Realist and neorealist approaches, however, see structural constraints as a universal condition and cannot conceive of circumstances under which the barriers can be overcome to any significant degree. Constructivists try to articulate such circumstances, and the preceding pages justify this attempt. Both the theoretical and empirical chapters demonstrate how reflection and interaction among political actors can lead to a change in traditional roles.

REALISM IS PHILOSOPHICALLY UNSOUND

1. REALISM IGNORES INTERDEPENDENCE AND NON-STATE ACTORS

Harvey Starr, professor of international relations at the University of South Carolina, ANARCHY, ORDER, AND INTEGRATION, pp. 105-6.

Realism does not do a very good job of dealing with interdependence in areas where the statecentric system must deal with the nonstate actors of the multicentric system. For example, recent activity in regard to human rights represents an expansion of the domain of international law and a real erosion of state sovereignty. Concepts of universal human rights, embodied in international declarations and treaties, deny states the prerogative to withhold those rights from their own citizens. In what is a rather radical departure from the state-centered nature of traditional international law, in the international law of human rights, individuals are considered legal entities separate from their state of national origin. Individuals are thus removed from important areas of state control. Human rights norms have increasingly because the basis for intrusion by IGOs and NGOs into the domestic affairs of states. This development strikes at the relationship between the state and its citizens, and thus at fundamental principles of legitimacy and sovereignty—especially the internal supremacy of states and the principle of nonintervention into the domestic affairs of states.


2. REALISM IGNORES THE BENEFITS OF DEMOCRATIC COOPERATION

Harvey Starr, professor of international relations at the University of South Carolina, ANARCHY, ORDER, AND INTEGRATION, p. 107.

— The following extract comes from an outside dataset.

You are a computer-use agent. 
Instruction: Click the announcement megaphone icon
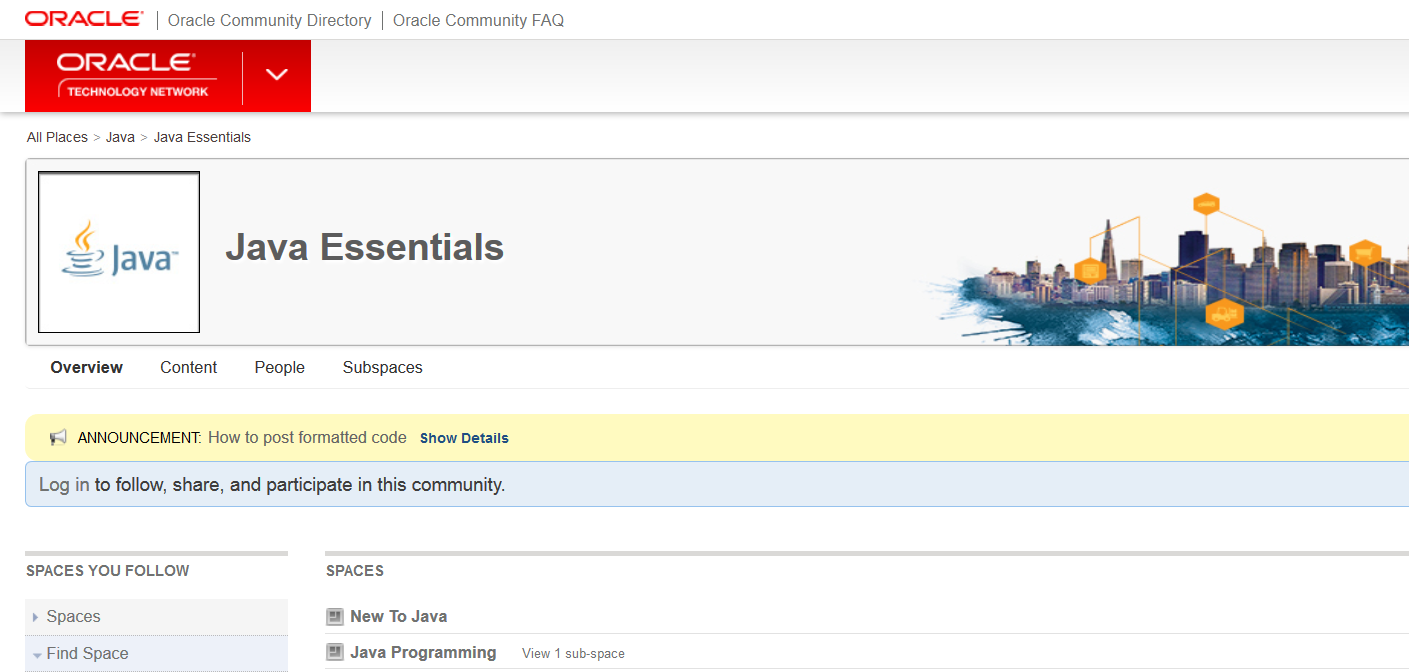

Research has demonstrated that pairs of democracies do not go to war against one another. Thus, it is in groups of democracies that form Deutchian security communities that the Realist perspective, and its approach to managing interdependence, is the most irrelevant in terms of conceptualization and explanation.
3. SO CALLED “REALIST” CLAIMS ARE ACTUALLY SELF-INTERESTED CONSTRUCTS

Eric Laferriere, professor of humanities at John Abbott College, and Peter J. Stoett, professor of international relations at Concordia University, INTERNATIONAL RELATIONS THEORY AND ECOLOGICAL THOUGHT, 1999, p. 101.

Realists seemingly foreclose the future (and deny social freedom) by postulating an historical recurrence of violent conflict and studying human behavior through an epistemology of control. Radical appraisals, within and beyond ecological thought, pointedly demonstrate how such philosophical straightjackets are destined to deny the autonomy of subjects and to dissuade alternative thinking. Radical thought is holistic thought and maintains that historical “reality” is repeatedly constructed by the politically powerful.